There’s a small car park here which is usually full up by 8 am on weekends in the summer. Parking also costs $16. Alternatively, there are some spots along the road but pay careful attention to the no parking signs so you don’t end up towed or fined.
Hiking Mt Harvey
If you plan to do the Mt Harvey hike, check out the following useful information first.
Mount Harvey hike statistics
Mt Harvey trail map
My Mt Harvey hike report
The Mt Harvey trail can be broken into three sections: the logging road, the forest, and the ridge.
The logging road
Arriving around 8am on a Saturday morning, the parking lot in Lions Bay was already full and so I found somewhere to park along the road. While this added a little more elevation to my hike, it did mean I didn’t need to pay $16 for parking!
The trail begins along an old logging road and you keep following it uphill and around to the right. A couple of kilometres in, you’ll come to an intersection with a sign for Mt Brunswick and The Lions. Continue towards the right, following the sign for The Lions.
The trail begins to flatten out slightly at this point before you start the real climb so enjoy it while it lasts!
As you round a corner and head slightly downhill there’s a small junction which heads off into the trees at a steep angle. It’s signposted Mt Harvey so take this trail. Continuing straight puts you on the trail to The Lions.
This is where the hike gets very steep as you grind your way uphill through the forest. The morning I hiked this the mist was pretty thick and the trees covered in dew which I appreciated since the moisture helped keep me cool as I sweated through the uphill!

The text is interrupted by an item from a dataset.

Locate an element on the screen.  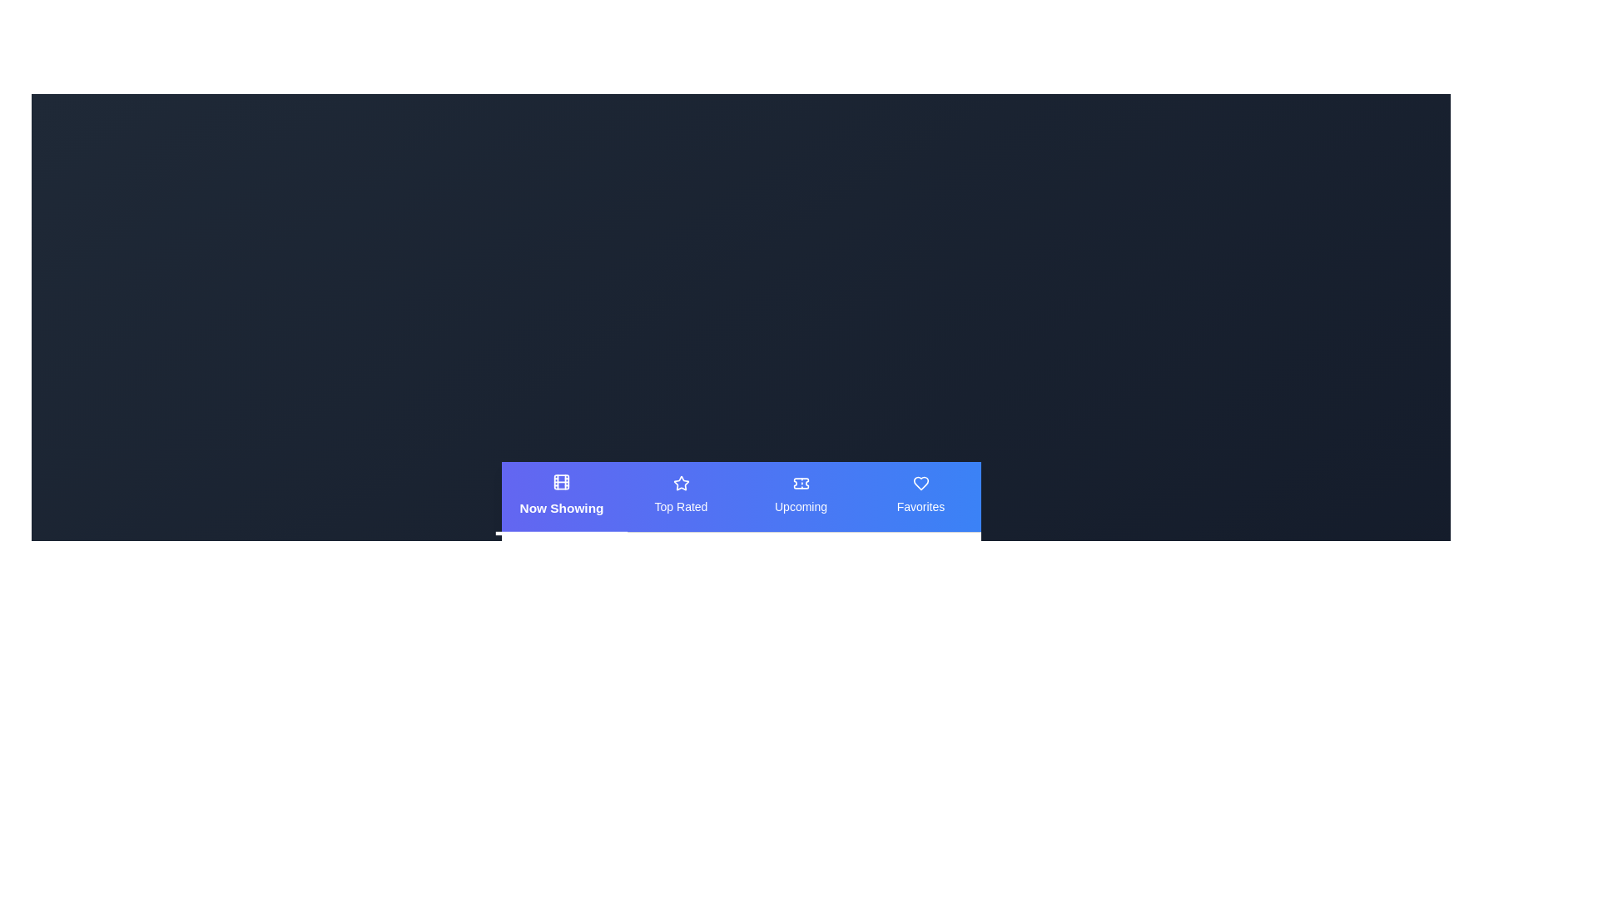
the 'Upcoming' button which is the third element in a horizontal menu with a blue background and a ticket icon is located at coordinates (801, 495).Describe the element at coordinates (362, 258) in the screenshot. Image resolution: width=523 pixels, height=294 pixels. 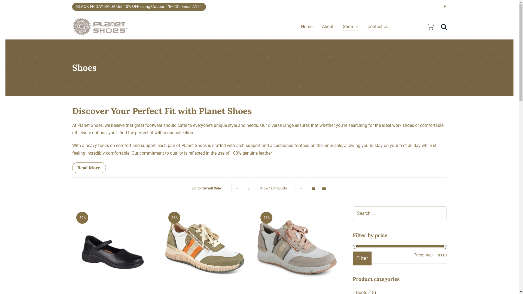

Soon after you take the turn off into the forest, there’s a small path to the right that looks like it’s the way you should go. Don’t make the mistake I made and follow it. This path takes you down to the waterfall, but I’m not sure it’s possible to follow it all the way to the water. I gave up and used the rather old look rope to pull myself back up the slope.
There’s not much to see on this section of the trail but eventually, it opens up into a beautiful ridge section which is by far the best part of the hike.
When you first come out into the open you’ll be greeted with an incredible view of The Lions. The clouds were rolling in and out during my hike but I did manage to get a glimpse of them still. Behind you is the Howe Sound which always looks beautiful.
Here you bear left and walk along the ridge (it’s not a particularly narrow one), with Howe Sound to your left and the Lions and Cypress Provincial Park to your right. Straight ahead is the summit but first, you’ve got to tackle a relatively easy scramble to the top.
This was the most fun part of the hike for me. You get to enjoy the views and a bit of a challenge too.
Once you’ve navigated over the rocks to the top you get 360 views from Harvey peak and can see Mt Brunswick, The Lions and more.
Enjoy it before heading down the way you came, taking care of your knees – poles come in handy here!
What to pack for hiking Mt Harvey
- Bug spray: There are a tonne of bugs in the summer around Vancouver.
- Sun cream: You’re going to want suncream no matter what season you hike in. This one is my favourite.
- Bear spray: Ideally with a holster as it’s useless if you can’t get it out of your bag quickly!
- Hiking poles: These are a good idea to save your knees on the way down!
- Lots of snacks & food
- Plenty of warm layers & waterproofs
- Good hiking boots or shoes
- Camera or phone
Things to know before doing the Mount Harvey hike
- Are dogs allowed on the Mt Harvey hike in Vancouver?: Yes, dogs are allowed on leash around the Howe Sound trail. However, the trail is steep so exercise caution taking dogs with you.
- Best time to hike Mount Harvey?: In summer when the days are longer and there’s little chance of snow.
- Be adventure smart: Remember to respect the terrain, environment, and other users while you are enjoying the trails. Follow the three Ts—trip planning, training, and taking the essentials. AdventureSmart is a great resource to help you get informed before heading outdoors.